Selected text –
::::
Avian (Bird) Flu Pandemic

As many as 142 million people around the world could die if bird flu turns into a "worst case" influenza pandemic, according to a sobering new study of its possible consequences. Global economic losses could run to $4.4 trillion.

The avian flu strain that has killed more than 200 people since 2003, and the influenza pandemic of 1918 both have a "bird motif" that may latch onto and disrupt the activity of certain proteins in its human hosts.

The current epidemic is caused by highly pathogenic H5N1 strain. There is evidence that this strain can jump the species and cause severe disease in human beings with a high death toll.

The Earth may be on the brink of a worldwide epidemic from a bird flu virus that may mutate to become as deadly and infectious as viruses that killed millions during three influenza pandemics of the 20th century.

The H5N1 strain of the virus, first reported in Vietnam in late 2003, swept through 10 countries in Asia last year, devastating poultry farms and forcing the slaughter of about 100 million birds.

Indonesia, Vietnam and Thailand have been hardest hit after avian flu outbreaks. Indonesia has the region's highest number of deaths, followed by Vietnam.
::::
Stored records

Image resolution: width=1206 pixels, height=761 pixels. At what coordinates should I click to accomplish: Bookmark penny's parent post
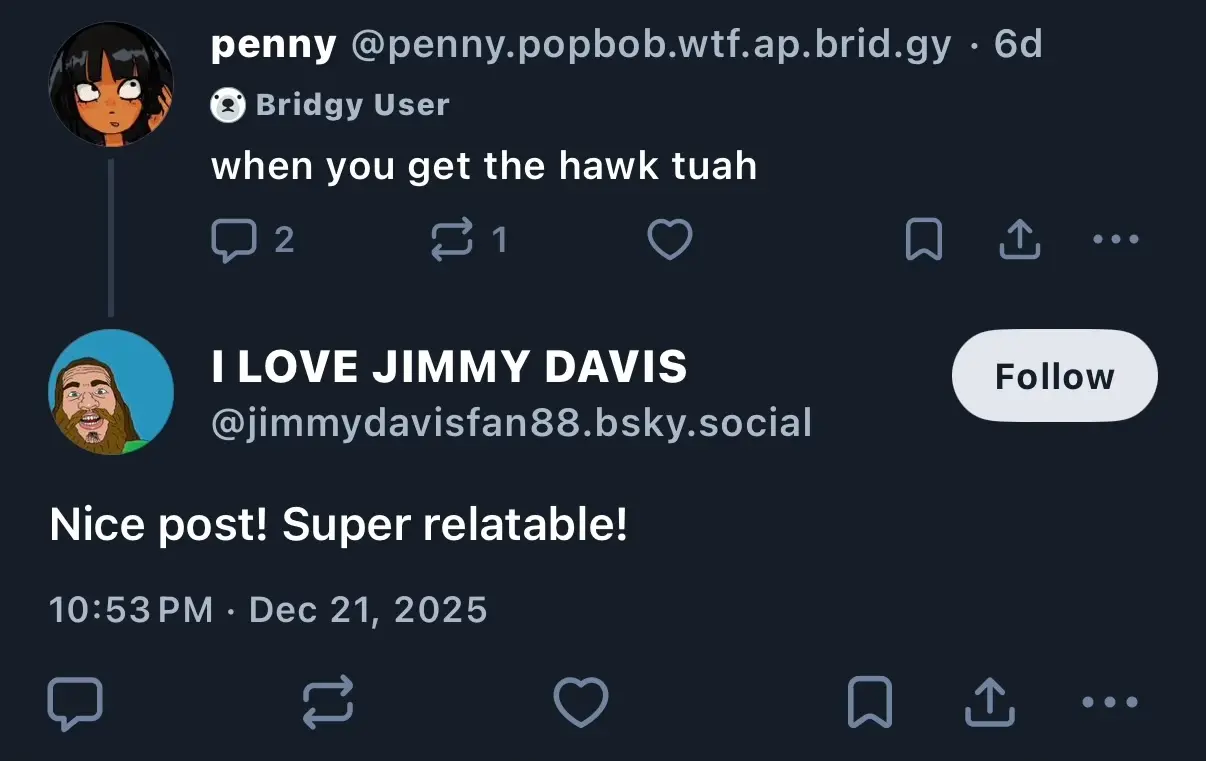[923, 240]
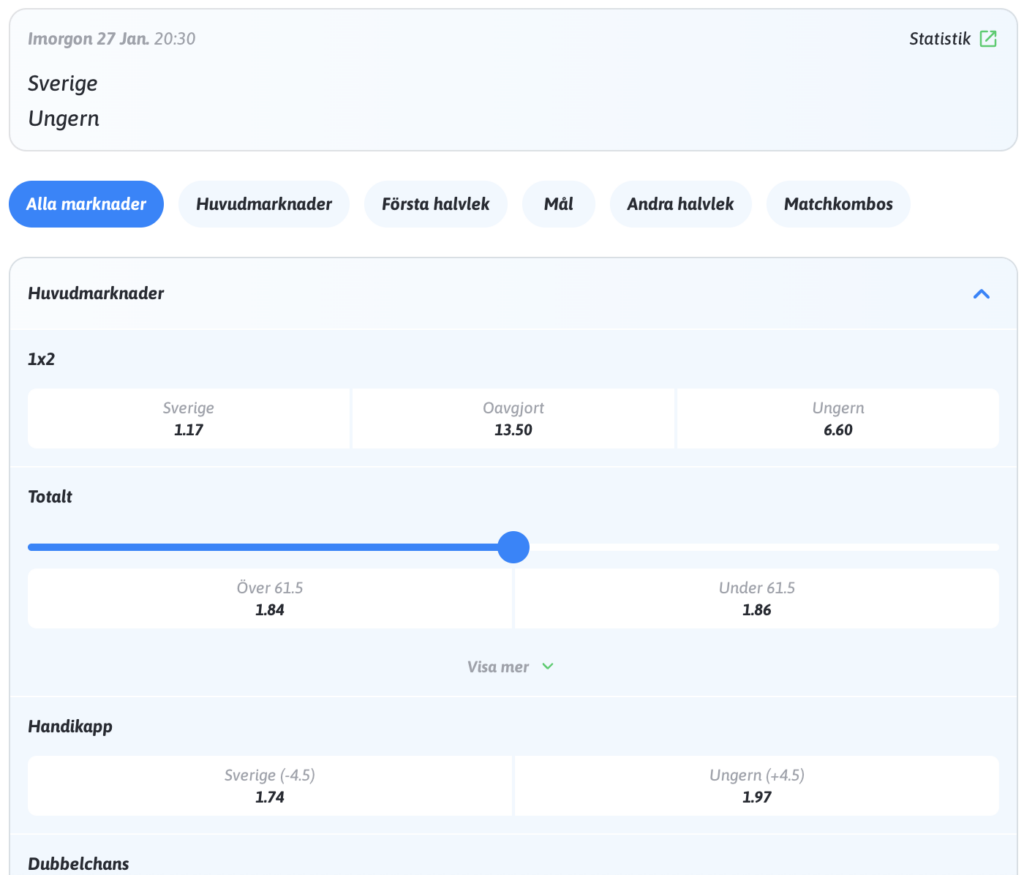Click the green Visa mer chevron
The image size is (1024, 875).
[547, 667]
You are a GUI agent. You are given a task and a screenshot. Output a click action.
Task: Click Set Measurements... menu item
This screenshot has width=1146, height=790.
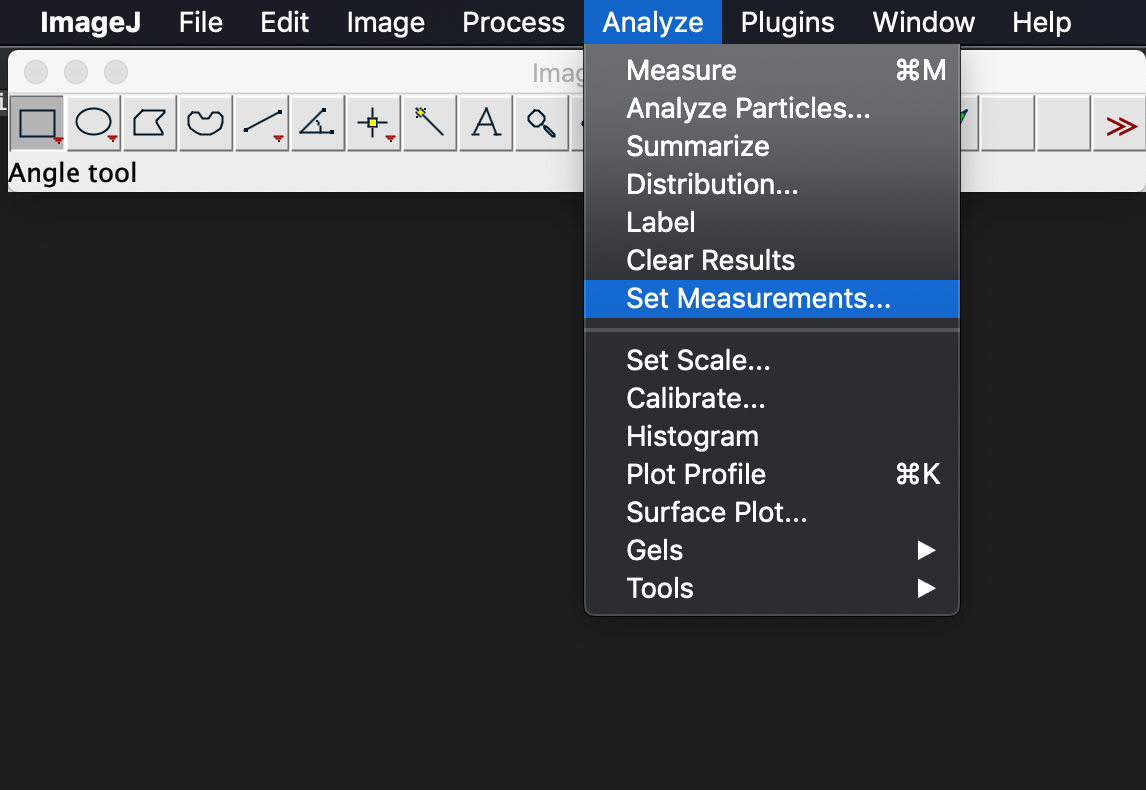click(x=758, y=298)
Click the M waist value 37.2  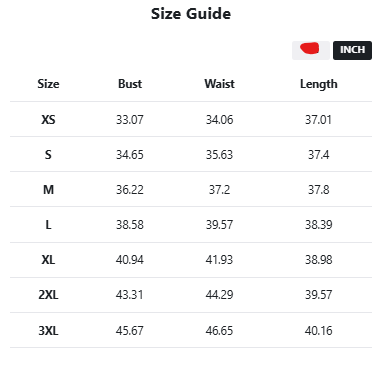click(219, 190)
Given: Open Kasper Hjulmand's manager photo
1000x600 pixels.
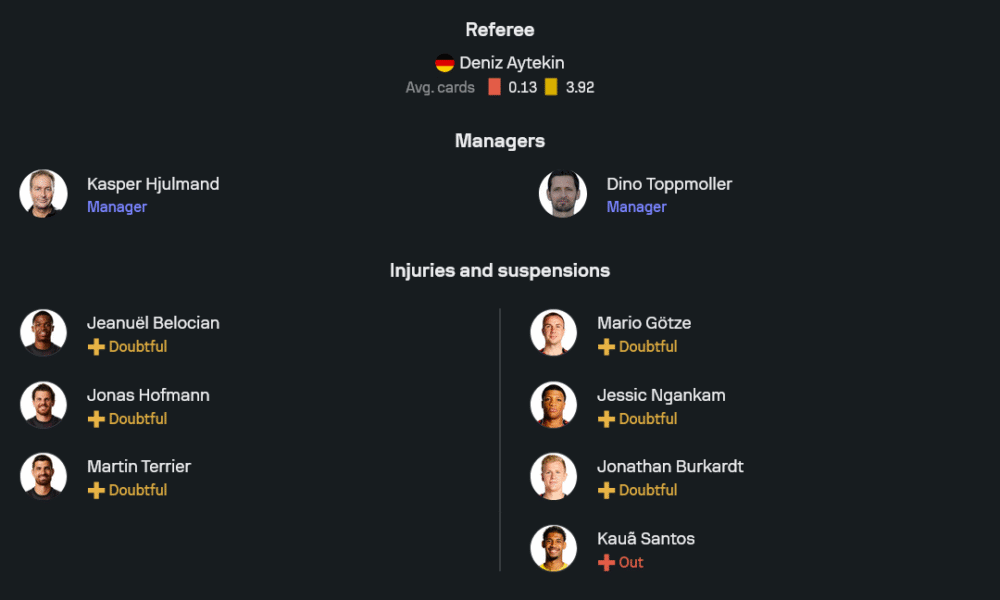Looking at the screenshot, I should point(43,194).
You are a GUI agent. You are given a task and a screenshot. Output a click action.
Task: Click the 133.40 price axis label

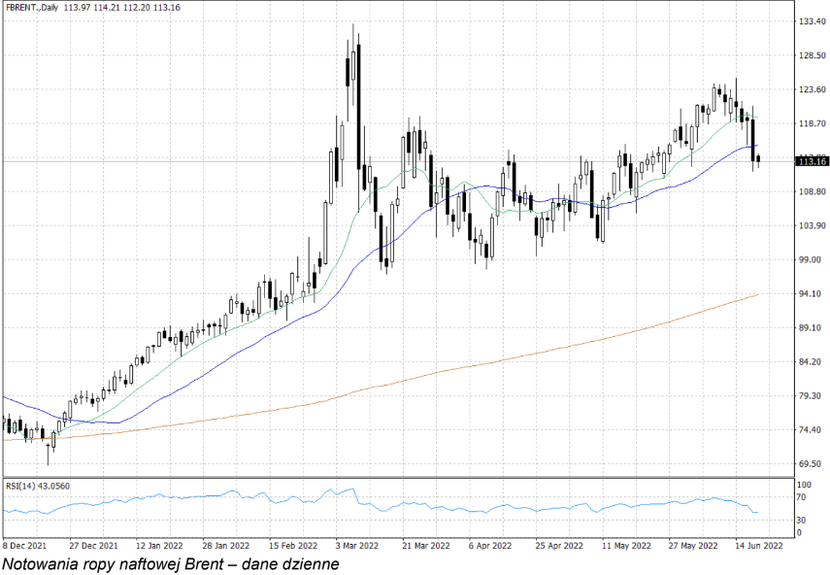pos(811,21)
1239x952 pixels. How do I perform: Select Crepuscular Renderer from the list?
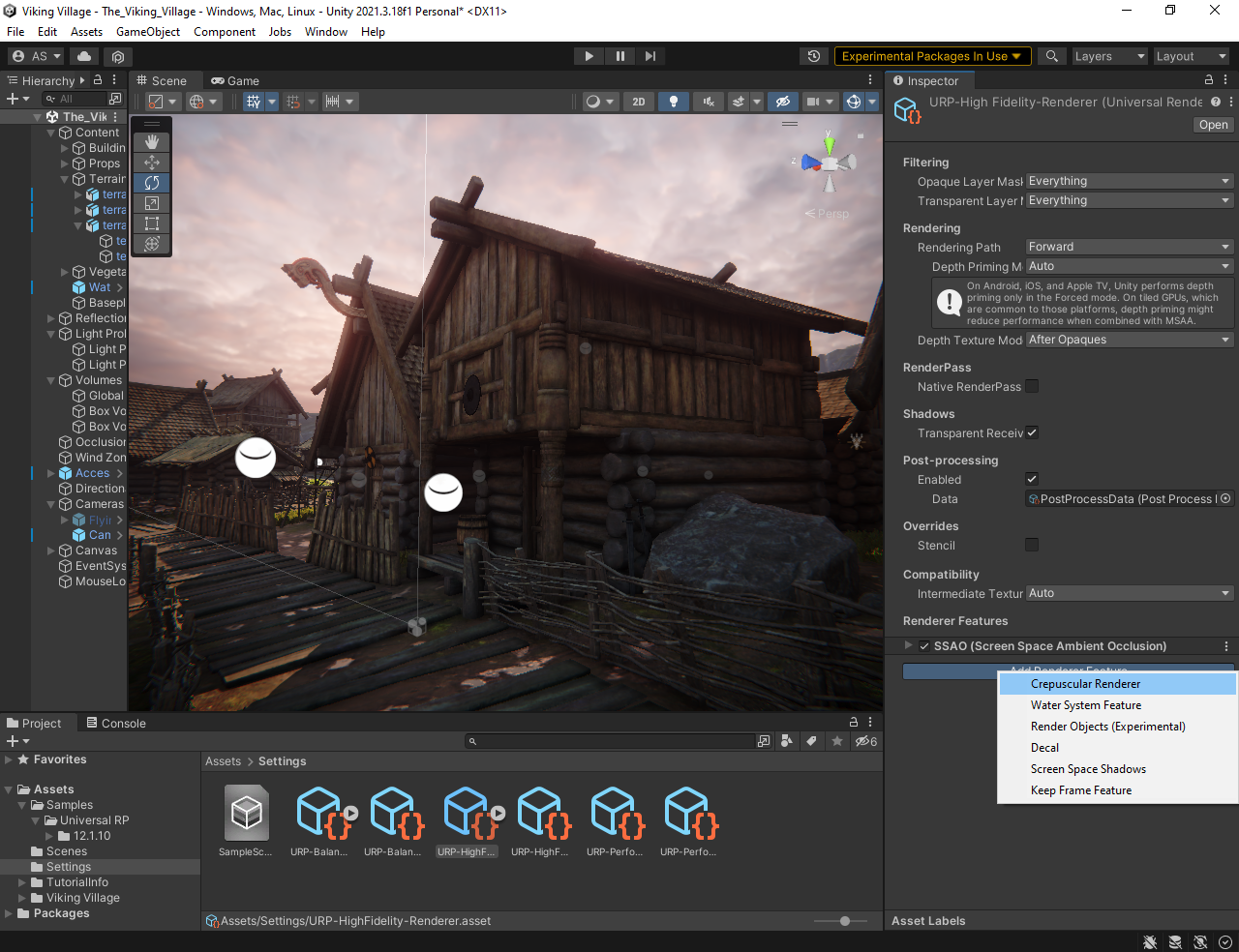[x=1086, y=683]
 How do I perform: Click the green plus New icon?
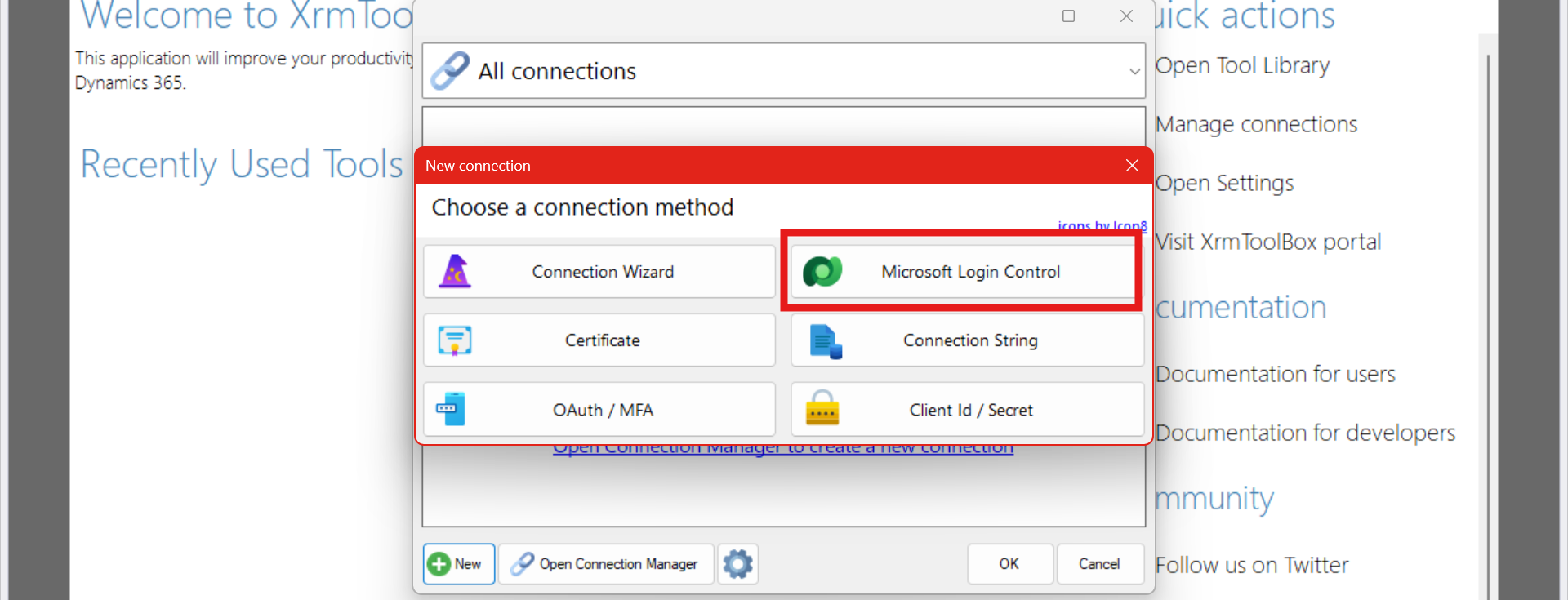tap(439, 564)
::::
Tasks to carry out –
a - Transcribe the stretch of the bird flu pandemic text from "Indonesia, Vietnam and" through "followed by Vietnam.".
b - Name every country mentioned in the bird flu pandemic text.
c - Extend the bird flu pandemic text beyond its final sentence.

Solved problems –
a -
Indonesia, Vietnam and Thailand have been hardest hit after avian flu outbreaks. Indonesia has the region's highest number of deaths, followed by Vietnam.

b - Vietnam, Indonesia, Thailand

c -
The major pandemics of the past century -- the 1918-19 Spanish flu pandemic, the 1957 Asian flu and 1968 Hong Kong flu -- killed more than 50 million people combined. U.N. officials said an outbreak of a potential mutant bird flu could claim between 2 million and 100 million lives.

Dr. Julie L. Gerberding, head of the Centers for Disease Control and Prevention, said scientists expect that a flu virus that has swept through chickens and other poultry in Asia will genetically change into a flu that can be transmitted from person to person.

In Asia, there have already been a number of deaths among people who caught the flu from chickens or ducks. The mortality rate is very high -- about 72 percent of identified patients, said Gerberding. There also have been documented cases of this strain of flu being transferred from person-to-person, but the outbreak was not sustained, she said.

The genes of the avian flu change rapidly, she said, and experts believe it is highly likely that the virus will evolve into a pathogen deadly for humans.